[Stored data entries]
----
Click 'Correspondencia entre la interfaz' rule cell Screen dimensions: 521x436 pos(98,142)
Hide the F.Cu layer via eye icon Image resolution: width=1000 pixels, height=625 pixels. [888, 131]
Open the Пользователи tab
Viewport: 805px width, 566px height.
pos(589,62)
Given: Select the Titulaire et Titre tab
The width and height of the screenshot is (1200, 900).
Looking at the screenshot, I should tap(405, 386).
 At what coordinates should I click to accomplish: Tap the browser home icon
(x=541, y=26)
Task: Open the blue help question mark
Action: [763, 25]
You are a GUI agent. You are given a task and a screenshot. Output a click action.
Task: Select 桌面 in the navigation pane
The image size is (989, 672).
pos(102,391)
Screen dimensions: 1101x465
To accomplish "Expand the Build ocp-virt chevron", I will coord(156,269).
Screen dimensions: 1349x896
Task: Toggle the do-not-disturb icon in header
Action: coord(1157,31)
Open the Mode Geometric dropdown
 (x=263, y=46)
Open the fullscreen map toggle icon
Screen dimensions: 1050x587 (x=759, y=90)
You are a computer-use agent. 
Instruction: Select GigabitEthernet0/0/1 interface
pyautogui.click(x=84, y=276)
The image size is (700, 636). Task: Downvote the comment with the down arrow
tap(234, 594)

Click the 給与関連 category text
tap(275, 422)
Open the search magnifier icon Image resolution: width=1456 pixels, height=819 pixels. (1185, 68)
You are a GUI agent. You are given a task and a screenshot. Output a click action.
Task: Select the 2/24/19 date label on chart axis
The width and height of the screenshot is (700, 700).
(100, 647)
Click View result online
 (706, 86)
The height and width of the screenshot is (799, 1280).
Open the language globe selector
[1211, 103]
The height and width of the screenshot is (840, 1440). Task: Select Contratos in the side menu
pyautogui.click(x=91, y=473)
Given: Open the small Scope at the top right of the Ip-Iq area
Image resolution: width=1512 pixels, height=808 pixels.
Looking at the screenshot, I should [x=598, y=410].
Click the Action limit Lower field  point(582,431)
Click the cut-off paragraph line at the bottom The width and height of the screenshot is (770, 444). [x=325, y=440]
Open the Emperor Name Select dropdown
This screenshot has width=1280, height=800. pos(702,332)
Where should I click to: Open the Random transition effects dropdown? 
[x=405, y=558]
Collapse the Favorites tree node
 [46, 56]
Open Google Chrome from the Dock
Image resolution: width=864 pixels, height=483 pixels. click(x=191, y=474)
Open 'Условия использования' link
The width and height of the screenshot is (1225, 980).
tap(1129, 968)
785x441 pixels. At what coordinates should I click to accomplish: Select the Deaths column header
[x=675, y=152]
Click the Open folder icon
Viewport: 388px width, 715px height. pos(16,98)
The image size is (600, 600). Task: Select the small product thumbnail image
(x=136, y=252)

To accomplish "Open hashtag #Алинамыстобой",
----
Set out exactly the run of lines that begins at the line holding "Where should I" and ends at the last line of the data.

* **Task answer**
Where should I click to: Open the Random transition effects dropdown? 
[x=405, y=558]
Collapse the Favorites tree node
 [46, 56]
Open Google Chrome from the Dock
Image resolution: width=864 pixels, height=483 pixels. click(x=191, y=474)
Open 'Условия использования' link
The width and height of the screenshot is (1225, 980).
tap(1129, 968)
785x441 pixels. At what coordinates should I click to accomplish: Select the Deaths column header
[x=675, y=152]
Click the Open folder icon
Viewport: 388px width, 715px height. pos(16,98)
The image size is (600, 600). Task: Select the small product thumbnail image
(x=136, y=252)

To accomplish "Open hashtag #Алинамыстобой",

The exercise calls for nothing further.